韓国に行って気づいたこと 坪単価よりSNSでの拡散を狙う

どうも!買い物中毒のファション通販アドバイザーの野田(@maxyoichi)です。お買い物してますか?

韓国に行ってきました。お買い物ではなくお店の視察や出店のお手伝いをしてきたのですが、今日のブログでは特に刺激的だった韓国のお店巡りでの感想や気づきをまとめてみたいと思います。

 

そもそもなんで韓国にいったのか?

毎朝、フェイスブックを開くとボクのタイムラインには「海外の先進的な事例」についての感想が大量に流れてきます。確かに読むと面白いですし、勉強にもなる。ボクも最低限情報をキャッチアップしなければいけないと思って一通り読むのですが、大抵最新鋭のテクノロジーを駆使した取り組みだったり、革新的なビジネスモデルだったり。「これ日本のアパレルブランドの規模感でできるとこって何社あるの?」って思うことがほとんど。

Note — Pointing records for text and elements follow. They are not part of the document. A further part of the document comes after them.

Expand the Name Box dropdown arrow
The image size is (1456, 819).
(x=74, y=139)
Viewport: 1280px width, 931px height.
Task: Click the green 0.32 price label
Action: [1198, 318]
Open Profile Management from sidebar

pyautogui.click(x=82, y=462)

一方、インスタを開くと堅苦しい雰囲気はないし「画像で魅せる」ということは、最新鋭のテクノロジーも革新的なビジネスモデルも必要としないので「日本のアパレルブランドの規模感でも取り入れやすい」と思っています。そして画像で魅せることに長けた人を色々探っていくと、どうも韓国の方が目につく。撮り方はもちろん、背景のスポットなども「インスタ映え」なのだ。

こんな状態がしばらく続いたので「SNSの使い方がうまいブランドやお店を見てくる方がよっぽど多くのブランドの支援に繋がるのではないか?」と思うに至り、一路韓国を目指すこととなりました。

 

坪効率重視から坪効率度外視へ!

アパレル関係者で一昔前の韓国を知る人は、こんなイメージですかね (笑)。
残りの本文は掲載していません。